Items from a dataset
Content starts

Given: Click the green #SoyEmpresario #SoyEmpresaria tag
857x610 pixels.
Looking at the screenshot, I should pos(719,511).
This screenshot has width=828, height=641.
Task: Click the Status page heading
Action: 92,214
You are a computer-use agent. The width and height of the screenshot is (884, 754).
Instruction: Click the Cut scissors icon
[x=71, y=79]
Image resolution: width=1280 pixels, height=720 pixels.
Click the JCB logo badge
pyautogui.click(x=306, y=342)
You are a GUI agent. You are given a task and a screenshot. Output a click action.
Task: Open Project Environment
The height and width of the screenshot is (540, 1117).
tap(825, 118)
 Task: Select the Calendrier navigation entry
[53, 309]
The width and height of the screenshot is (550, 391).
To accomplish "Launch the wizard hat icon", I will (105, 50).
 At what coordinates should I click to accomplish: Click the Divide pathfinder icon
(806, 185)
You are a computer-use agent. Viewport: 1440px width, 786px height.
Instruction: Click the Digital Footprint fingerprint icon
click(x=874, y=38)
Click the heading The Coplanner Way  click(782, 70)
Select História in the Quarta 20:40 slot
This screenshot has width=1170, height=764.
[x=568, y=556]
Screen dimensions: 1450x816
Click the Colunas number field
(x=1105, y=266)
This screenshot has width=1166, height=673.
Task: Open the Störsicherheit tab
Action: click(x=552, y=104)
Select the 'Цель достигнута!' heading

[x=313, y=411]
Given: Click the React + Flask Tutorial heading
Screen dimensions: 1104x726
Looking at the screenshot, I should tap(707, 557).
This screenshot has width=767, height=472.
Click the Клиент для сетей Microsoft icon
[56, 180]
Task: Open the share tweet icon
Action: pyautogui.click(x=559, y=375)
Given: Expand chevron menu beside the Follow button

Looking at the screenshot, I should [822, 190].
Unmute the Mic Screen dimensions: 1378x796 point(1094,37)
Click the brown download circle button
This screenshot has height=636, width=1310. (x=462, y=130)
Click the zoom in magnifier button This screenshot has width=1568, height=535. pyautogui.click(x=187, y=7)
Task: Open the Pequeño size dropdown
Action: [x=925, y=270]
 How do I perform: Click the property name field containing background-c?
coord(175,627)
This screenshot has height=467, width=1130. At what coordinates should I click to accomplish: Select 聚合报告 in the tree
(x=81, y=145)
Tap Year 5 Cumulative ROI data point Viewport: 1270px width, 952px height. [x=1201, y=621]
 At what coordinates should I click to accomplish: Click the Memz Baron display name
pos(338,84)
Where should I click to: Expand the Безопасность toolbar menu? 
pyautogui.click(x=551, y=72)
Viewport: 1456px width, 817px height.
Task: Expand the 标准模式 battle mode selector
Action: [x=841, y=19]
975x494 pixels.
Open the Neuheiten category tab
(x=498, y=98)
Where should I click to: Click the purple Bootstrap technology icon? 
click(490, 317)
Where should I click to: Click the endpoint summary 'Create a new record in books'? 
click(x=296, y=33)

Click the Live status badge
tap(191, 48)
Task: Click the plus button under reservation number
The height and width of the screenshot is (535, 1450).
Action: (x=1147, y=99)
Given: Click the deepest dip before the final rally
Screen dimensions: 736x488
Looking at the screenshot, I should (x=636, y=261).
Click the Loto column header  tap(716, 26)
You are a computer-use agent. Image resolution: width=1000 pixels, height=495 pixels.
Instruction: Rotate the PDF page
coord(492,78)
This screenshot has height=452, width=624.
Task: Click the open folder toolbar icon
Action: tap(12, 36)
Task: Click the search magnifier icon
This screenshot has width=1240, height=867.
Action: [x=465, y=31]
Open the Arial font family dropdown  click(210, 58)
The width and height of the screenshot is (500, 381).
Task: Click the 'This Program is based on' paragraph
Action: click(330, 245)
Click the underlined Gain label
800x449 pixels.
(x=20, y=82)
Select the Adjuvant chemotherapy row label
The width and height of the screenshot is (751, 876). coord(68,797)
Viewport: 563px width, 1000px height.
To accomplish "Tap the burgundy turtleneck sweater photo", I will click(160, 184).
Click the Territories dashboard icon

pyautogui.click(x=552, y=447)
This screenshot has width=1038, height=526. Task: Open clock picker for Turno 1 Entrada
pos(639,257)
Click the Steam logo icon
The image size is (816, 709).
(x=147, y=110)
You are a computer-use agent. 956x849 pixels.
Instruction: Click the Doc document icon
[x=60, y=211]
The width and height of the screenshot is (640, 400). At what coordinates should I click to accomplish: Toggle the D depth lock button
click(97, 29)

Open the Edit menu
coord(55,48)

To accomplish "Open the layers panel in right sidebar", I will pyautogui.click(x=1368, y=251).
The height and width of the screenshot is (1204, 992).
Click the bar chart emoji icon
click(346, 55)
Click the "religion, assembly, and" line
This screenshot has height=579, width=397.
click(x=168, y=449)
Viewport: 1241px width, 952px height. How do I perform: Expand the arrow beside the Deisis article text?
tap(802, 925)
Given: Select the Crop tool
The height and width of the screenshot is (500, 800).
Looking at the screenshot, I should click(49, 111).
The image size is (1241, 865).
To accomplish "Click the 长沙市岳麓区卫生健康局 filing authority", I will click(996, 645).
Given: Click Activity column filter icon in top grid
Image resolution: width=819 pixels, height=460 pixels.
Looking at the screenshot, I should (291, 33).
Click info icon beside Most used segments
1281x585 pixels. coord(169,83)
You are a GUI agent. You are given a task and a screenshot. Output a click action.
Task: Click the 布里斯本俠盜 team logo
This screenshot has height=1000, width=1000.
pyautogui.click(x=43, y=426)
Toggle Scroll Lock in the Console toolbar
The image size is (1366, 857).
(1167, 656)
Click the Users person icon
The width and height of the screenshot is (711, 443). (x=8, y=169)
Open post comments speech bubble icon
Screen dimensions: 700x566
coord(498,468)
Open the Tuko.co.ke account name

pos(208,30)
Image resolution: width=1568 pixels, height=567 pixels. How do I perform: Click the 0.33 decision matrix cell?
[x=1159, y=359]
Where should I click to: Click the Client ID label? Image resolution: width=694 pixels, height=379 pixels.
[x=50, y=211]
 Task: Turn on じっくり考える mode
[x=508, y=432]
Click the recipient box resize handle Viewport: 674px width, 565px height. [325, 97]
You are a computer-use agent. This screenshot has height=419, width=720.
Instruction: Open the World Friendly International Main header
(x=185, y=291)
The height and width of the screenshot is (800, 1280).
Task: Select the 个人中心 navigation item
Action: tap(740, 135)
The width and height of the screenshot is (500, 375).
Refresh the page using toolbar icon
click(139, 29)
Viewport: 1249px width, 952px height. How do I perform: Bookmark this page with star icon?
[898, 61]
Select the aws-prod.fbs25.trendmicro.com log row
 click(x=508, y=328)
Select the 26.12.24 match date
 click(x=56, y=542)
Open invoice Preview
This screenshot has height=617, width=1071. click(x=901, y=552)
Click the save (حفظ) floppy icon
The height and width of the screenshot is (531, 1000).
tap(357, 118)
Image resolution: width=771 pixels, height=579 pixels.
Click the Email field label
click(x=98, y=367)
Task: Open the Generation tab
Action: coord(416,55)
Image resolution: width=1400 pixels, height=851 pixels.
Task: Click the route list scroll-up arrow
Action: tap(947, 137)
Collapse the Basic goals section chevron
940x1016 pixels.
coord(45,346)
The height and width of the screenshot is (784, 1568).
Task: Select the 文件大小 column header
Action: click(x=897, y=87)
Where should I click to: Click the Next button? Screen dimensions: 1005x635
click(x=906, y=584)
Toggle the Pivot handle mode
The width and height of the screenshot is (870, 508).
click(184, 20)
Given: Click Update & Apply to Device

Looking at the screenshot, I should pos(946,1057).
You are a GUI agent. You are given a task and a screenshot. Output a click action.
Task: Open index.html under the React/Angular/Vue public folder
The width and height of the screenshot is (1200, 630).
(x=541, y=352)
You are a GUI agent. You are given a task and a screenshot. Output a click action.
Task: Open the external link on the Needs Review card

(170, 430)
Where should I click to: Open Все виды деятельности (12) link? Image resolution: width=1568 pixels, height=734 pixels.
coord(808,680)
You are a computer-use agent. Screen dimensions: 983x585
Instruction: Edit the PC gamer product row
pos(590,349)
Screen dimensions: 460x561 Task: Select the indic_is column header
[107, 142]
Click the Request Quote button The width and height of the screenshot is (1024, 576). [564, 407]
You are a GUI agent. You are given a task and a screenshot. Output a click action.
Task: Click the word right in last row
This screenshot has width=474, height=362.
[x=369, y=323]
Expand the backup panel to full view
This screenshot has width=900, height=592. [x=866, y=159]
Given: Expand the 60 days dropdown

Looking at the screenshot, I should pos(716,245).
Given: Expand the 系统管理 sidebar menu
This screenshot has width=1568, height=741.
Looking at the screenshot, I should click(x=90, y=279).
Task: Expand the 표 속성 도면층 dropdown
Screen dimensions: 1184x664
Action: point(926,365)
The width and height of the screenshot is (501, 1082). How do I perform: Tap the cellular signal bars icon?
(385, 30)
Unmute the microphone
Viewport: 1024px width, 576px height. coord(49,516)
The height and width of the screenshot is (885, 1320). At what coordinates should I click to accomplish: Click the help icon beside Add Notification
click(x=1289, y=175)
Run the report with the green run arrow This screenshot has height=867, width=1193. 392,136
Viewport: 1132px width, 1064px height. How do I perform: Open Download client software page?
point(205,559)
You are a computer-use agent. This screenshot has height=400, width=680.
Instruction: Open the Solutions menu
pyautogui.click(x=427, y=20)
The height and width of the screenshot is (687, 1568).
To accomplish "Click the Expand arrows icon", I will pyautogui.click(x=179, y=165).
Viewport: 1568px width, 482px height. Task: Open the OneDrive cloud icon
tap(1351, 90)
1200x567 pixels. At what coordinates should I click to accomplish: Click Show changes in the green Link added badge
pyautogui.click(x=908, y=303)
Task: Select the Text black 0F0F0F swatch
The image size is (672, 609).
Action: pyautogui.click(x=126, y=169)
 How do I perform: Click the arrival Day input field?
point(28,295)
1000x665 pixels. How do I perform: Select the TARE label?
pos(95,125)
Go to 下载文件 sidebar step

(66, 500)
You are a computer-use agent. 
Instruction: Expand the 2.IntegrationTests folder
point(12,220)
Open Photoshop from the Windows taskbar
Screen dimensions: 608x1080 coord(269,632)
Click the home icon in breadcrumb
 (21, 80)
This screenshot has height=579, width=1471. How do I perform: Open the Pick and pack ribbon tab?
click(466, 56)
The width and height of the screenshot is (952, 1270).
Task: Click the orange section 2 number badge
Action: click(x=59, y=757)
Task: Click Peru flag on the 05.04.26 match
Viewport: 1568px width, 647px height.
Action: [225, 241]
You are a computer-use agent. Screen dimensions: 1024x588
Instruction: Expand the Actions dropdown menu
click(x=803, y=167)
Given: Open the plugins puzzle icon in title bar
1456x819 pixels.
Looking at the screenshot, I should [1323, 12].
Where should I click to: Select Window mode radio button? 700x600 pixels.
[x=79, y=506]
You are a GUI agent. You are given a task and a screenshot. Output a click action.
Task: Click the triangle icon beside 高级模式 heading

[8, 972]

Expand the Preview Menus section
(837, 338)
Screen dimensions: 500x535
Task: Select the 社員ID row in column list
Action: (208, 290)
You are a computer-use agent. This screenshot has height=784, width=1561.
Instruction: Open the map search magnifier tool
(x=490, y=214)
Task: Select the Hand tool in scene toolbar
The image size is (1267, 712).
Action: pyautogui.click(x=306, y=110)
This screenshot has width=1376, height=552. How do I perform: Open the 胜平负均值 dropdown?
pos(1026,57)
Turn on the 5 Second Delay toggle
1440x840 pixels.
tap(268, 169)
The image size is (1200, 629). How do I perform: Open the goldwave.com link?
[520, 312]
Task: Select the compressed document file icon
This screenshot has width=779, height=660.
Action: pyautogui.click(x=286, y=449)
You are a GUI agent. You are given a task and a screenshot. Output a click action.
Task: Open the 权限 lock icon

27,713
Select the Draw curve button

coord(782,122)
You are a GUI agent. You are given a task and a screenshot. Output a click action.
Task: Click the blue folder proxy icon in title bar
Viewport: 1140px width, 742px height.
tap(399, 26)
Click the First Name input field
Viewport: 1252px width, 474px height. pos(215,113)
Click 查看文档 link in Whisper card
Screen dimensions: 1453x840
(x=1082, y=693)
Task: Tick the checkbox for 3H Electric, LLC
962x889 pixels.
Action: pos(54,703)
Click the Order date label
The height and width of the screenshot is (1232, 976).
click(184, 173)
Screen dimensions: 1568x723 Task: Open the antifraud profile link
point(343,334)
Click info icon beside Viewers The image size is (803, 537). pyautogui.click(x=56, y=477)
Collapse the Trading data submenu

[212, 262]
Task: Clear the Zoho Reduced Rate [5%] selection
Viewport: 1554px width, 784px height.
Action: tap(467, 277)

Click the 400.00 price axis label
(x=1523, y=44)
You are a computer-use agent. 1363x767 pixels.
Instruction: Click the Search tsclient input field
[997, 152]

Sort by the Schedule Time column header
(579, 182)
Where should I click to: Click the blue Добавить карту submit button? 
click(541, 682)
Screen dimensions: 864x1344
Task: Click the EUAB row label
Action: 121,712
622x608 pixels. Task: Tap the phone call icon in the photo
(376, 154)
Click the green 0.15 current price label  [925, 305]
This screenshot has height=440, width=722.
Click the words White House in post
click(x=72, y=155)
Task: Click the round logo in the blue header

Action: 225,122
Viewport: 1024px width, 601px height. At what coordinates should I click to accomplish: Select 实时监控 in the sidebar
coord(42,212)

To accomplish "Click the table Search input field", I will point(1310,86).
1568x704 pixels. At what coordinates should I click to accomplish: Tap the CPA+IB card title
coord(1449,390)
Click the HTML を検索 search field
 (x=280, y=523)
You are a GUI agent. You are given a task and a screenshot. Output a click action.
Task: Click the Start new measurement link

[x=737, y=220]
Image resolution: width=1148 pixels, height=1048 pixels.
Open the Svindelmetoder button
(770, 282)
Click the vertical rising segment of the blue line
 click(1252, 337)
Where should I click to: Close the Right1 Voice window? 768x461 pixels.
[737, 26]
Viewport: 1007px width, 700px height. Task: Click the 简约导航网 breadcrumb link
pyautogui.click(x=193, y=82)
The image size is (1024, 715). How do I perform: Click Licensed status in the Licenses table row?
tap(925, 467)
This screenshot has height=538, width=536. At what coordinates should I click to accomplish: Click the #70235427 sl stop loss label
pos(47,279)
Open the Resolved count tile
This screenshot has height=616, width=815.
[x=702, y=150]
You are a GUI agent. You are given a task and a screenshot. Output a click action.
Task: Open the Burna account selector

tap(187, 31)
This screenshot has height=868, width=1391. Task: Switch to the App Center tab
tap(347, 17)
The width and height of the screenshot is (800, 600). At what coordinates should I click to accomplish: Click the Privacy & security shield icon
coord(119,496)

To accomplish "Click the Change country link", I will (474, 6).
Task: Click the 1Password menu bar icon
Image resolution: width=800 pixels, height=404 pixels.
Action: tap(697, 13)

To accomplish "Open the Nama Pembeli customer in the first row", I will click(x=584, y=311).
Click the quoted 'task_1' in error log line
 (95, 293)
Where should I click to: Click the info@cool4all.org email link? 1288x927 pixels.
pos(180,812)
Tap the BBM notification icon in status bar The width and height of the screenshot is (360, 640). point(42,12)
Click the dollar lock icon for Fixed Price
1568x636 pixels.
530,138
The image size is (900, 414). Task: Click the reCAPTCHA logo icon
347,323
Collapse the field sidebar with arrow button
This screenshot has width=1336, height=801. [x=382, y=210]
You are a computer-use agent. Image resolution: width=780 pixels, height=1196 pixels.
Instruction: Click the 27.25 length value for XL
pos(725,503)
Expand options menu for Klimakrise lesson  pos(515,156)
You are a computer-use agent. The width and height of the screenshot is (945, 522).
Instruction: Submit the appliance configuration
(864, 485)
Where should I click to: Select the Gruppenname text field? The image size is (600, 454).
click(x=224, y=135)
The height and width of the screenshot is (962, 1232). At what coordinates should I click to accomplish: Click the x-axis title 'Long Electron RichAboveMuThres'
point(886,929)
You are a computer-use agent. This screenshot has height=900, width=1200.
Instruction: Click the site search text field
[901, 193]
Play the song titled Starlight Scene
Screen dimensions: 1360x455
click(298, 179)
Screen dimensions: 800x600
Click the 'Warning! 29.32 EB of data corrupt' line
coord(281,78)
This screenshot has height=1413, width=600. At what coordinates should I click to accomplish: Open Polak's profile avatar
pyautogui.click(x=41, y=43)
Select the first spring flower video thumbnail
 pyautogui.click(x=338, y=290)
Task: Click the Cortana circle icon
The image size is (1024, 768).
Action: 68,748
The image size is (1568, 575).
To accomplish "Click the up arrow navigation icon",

Content ends

## Assignment
Above are the records; print exactly the lines from the line with "This screenshot has width=779, height=660." to the line with "Task: Tick the checkbox for 3H Electric, LLC", including both, and nothing else.

## Task solution
This screenshot has width=779, height=660.
Action: pyautogui.click(x=286, y=449)
You are a GUI agent. You are given a task and a screenshot. Output a click action.
Task: Open the 权限 lock icon

27,713
Select the Draw curve button

coord(782,122)
You are a GUI agent. You are given a task and a screenshot. Output a click action.
Task: Click the blue folder proxy icon in title bar
Viewport: 1140px width, 742px height.
tap(399, 26)
Click the First Name input field
Viewport: 1252px width, 474px height. pos(215,113)
Click 查看文档 link in Whisper card
Screen dimensions: 1453x840
(x=1082, y=693)
Task: Tick the checkbox for 3H Electric, LLC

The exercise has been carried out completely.